In today’s gospel, Jesus used the example of a merchant who already has amassed a store of fine gems. But one day he comes across the finest one of all. To get it, he sells or trades all the rest. To achieve success in sports athletes will have to devote themselves to unremitting practice in the pursuit of excellence. Even if they excel at more than one sport, they will eventually have to decide to give up the others for the one that offers the most chance of success. In business it is much the same. Success means focusing on your goal and putting everything else aside.
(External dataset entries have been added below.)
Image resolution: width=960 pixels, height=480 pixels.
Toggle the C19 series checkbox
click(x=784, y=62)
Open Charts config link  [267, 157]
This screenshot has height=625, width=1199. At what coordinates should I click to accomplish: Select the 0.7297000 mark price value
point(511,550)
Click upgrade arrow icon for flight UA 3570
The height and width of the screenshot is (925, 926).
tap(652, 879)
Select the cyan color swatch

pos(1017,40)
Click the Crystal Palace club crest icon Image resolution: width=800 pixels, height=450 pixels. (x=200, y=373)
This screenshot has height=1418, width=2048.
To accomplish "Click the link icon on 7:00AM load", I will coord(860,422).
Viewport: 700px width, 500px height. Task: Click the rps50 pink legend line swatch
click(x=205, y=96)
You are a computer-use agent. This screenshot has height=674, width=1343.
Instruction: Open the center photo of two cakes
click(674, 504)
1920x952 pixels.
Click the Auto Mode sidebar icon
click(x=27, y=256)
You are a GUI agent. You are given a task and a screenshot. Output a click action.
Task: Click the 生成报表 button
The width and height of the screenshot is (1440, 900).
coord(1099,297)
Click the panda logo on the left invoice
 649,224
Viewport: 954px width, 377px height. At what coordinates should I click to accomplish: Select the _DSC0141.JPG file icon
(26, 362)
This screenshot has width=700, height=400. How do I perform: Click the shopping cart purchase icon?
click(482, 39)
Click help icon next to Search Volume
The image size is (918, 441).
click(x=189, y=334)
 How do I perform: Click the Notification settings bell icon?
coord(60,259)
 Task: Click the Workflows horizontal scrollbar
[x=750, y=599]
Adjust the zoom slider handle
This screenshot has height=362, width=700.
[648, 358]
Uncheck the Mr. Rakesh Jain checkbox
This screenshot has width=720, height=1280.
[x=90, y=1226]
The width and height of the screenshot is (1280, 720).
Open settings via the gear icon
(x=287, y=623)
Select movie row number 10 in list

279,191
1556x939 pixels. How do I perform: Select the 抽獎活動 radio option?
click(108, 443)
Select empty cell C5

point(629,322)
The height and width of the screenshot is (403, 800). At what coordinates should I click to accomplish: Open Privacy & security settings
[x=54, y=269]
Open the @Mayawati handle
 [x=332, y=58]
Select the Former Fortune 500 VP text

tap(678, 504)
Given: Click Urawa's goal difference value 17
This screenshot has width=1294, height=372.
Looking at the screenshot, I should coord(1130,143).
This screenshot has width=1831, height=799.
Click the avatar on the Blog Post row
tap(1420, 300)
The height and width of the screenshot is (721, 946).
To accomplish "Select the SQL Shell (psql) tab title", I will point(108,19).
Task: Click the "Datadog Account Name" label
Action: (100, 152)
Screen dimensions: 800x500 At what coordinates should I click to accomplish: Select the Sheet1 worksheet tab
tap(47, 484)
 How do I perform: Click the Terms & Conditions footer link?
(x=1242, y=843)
In our lives it is not so obvious. What is our pearl of great price? Is there anything we want that is so precious that we will give up all we have for it? I suppose that ten people will give ten different answers if asked what is their pearl of great prices. If we think about it seriously, I think most of us would say that it has something to do with happiness. What wouldn’t we give or do to be really truly happy?
But what is happiness? I think most of us would agree that while material possessions are important, they alone cannot provide happiness. We live in the richest nation on earth, a nation where even the poorest have cell phones and multiple TVs. Yet there is so much sadness, loneliness, and sorrow. Ultimately, happiness is a spiritual thing. Even though in our daily lives we might not think about it, I believe it has something to do with our souls. Someone once said that our bodies do not have souls, but that every individual is a soul that has a body. In a sense we have all been incarnated.
St/ Augustine said that our souls would never rest or be at peace until we found God. Perhaps this is what St. Paul was getting at in today’s second reading.
And those he predestined he also called;
And those he called he also justified,
And those he justified he also glorified.
The pearl of great price is happiness, and it can be found through wisdom, and wisdom tells us that it can be found through love, through love of God and our neighbor.
Reading 1. I Kings 3: 5, 7-12
Reading II. Romans 8:28-30
Gospel. Matthew 13: 44-52 (Pearl of Great Price).